Rows showing where targets appear:
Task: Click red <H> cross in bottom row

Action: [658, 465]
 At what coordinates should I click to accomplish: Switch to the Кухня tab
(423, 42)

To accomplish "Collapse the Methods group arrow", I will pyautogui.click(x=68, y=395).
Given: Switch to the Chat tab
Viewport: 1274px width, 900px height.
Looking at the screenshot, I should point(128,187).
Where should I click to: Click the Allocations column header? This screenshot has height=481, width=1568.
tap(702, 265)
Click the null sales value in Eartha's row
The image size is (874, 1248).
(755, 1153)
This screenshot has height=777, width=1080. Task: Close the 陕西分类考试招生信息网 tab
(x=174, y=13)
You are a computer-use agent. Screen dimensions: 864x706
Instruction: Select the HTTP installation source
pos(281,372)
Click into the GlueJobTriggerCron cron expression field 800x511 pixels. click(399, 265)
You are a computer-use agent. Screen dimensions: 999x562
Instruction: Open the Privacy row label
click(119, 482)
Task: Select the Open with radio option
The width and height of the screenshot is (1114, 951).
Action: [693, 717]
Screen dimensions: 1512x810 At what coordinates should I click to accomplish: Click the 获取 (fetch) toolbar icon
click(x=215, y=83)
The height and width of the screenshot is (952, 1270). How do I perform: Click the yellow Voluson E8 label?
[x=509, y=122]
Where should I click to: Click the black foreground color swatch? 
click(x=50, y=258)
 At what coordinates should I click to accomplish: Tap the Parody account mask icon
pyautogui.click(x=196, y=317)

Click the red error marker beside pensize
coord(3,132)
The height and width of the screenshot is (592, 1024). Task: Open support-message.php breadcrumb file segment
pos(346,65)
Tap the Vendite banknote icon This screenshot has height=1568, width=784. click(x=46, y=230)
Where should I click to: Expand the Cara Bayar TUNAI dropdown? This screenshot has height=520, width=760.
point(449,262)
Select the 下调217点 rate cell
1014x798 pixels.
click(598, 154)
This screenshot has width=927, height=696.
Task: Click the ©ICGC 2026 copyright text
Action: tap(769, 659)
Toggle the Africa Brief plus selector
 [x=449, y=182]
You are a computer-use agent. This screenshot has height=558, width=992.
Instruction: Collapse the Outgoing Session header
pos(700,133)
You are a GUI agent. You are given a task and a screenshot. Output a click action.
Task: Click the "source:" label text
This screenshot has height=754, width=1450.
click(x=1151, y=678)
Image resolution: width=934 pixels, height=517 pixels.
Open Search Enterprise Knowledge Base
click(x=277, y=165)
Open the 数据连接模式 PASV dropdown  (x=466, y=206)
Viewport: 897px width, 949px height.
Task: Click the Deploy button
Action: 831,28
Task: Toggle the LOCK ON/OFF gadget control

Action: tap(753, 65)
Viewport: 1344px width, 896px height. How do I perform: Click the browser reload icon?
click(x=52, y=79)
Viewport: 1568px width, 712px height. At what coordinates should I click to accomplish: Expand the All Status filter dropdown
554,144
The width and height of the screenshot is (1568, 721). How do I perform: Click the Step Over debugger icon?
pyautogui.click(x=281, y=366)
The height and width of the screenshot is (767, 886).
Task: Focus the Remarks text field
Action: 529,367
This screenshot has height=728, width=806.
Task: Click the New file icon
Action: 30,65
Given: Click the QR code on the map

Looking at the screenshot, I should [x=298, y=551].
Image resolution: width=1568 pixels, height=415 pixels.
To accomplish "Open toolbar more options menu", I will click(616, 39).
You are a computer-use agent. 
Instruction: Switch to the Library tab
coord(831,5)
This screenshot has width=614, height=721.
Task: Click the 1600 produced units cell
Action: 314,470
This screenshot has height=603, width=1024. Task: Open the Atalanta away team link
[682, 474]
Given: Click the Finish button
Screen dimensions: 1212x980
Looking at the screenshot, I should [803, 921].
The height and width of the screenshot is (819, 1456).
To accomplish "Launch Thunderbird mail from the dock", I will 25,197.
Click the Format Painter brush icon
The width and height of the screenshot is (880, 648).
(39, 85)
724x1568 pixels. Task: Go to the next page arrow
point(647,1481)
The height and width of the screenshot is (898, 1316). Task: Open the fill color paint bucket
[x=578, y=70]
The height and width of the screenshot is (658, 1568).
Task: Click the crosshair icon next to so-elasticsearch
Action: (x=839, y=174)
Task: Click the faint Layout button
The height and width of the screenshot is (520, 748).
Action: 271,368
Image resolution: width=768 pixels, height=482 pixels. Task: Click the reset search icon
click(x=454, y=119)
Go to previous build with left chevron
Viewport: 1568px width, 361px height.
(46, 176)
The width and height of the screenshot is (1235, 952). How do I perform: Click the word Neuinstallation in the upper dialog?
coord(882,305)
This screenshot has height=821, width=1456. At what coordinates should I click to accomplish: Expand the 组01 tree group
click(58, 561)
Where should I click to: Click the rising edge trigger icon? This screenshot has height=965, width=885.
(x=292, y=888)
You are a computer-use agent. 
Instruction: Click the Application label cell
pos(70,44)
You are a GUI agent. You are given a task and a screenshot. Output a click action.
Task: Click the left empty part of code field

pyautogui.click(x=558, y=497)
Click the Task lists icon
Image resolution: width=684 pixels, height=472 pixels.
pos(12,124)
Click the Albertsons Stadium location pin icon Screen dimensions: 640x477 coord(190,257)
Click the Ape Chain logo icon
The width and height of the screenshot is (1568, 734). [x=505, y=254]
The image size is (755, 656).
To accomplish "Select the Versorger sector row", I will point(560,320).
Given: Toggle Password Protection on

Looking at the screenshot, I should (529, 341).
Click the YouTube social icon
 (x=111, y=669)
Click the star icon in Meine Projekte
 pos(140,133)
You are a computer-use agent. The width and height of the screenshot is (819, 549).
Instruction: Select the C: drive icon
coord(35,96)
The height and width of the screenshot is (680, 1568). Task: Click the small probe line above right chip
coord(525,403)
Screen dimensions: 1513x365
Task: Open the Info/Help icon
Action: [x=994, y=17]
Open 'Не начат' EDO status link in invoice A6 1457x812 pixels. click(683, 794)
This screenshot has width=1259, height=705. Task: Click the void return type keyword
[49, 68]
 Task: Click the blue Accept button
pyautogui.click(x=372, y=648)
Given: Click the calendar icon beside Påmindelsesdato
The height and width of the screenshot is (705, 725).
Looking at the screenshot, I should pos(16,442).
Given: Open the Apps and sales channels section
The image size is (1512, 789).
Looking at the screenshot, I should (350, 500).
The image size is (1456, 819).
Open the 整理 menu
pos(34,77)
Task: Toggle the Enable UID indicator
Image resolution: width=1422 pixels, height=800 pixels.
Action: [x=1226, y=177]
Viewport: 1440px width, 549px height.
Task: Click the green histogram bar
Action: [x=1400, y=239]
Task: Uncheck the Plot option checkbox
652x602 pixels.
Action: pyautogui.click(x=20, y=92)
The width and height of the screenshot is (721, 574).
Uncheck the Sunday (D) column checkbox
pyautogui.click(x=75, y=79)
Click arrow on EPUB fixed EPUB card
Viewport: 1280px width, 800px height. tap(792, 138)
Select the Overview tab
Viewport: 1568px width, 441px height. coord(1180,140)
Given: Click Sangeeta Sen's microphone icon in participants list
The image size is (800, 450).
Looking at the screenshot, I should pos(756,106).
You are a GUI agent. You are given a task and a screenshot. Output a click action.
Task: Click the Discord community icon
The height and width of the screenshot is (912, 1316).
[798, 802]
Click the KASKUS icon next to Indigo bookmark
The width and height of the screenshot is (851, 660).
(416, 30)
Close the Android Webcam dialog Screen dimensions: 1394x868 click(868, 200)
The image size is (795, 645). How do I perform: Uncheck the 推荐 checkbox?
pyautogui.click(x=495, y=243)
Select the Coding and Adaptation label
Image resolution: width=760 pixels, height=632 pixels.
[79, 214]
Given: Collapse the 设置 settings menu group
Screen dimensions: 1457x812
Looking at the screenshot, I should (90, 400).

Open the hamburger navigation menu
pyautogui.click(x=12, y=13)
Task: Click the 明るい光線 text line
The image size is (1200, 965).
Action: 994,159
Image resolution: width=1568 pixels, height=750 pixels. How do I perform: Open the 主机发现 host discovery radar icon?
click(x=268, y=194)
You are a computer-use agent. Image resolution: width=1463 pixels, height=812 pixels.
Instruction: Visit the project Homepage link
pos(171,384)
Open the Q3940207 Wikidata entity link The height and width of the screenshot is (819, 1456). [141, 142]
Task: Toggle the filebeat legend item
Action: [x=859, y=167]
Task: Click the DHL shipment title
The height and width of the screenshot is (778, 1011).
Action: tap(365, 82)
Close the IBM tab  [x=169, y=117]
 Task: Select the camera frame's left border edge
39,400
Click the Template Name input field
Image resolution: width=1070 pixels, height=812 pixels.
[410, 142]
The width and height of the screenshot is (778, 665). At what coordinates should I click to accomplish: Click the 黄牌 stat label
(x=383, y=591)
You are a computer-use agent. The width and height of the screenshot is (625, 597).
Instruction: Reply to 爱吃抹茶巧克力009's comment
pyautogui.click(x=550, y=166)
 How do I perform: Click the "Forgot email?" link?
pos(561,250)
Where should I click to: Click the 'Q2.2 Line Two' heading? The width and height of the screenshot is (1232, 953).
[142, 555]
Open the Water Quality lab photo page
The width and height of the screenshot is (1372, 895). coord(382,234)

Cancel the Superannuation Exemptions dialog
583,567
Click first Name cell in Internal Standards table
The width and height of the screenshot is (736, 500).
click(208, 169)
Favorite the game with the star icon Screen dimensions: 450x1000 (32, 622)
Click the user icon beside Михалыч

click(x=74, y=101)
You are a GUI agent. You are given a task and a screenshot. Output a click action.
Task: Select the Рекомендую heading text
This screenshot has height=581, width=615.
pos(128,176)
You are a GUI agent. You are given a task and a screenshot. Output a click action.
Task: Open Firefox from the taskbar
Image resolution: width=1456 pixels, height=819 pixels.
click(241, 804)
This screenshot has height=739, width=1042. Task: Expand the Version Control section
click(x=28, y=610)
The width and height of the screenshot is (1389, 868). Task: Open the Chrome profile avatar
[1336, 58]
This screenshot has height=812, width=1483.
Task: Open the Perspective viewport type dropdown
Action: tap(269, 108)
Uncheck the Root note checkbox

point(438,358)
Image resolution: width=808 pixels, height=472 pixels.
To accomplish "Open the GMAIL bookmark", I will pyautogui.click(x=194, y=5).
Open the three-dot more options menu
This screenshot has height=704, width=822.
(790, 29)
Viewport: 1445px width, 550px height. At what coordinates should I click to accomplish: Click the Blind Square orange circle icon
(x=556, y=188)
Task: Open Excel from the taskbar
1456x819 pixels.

→ **Instructions for the task**: Print the data lines verbatim, beginning with the line that contains "Image resolution: width=768" and ending after the line that contains "coord(35,96)".

→ **Expected answer**:
Image resolution: width=768 pixels, height=482 pixels. Task: Click the reset search icon
click(x=454, y=119)
Go to previous build with left chevron
Viewport: 1568px width, 361px height.
(46, 176)
The width and height of the screenshot is (1235, 952). How do I perform: Click the word Neuinstallation in the upper dialog?
coord(882,305)
This screenshot has height=821, width=1456. At what coordinates should I click to accomplish: Expand the 组01 tree group
click(58, 561)
Where should I click to: Click the rising edge trigger icon? This screenshot has height=965, width=885.
(x=292, y=888)
You are a computer-use agent. 
Instruction: Click the Application label cell
pos(70,44)
You are a GUI agent. You are given a task and a screenshot. Output a click action.
Task: Click the left empty part of code field

pyautogui.click(x=558, y=497)
Click the Task lists icon
Image resolution: width=684 pixels, height=472 pixels.
pos(12,124)
Click the Albertsons Stadium location pin icon Screen dimensions: 640x477 coord(190,257)
Click the Ape Chain logo icon
The width and height of the screenshot is (1568, 734). [x=505, y=254]
The image size is (755, 656).
To accomplish "Select the Versorger sector row", I will point(560,320).
Given: Toggle Password Protection on

Looking at the screenshot, I should (529, 341).
Click the YouTube social icon
 (x=111, y=669)
Click the star icon in Meine Projekte
 pos(140,133)
You are a computer-use agent. The width and height of the screenshot is (819, 549).
Instruction: Select the C: drive icon
coord(35,96)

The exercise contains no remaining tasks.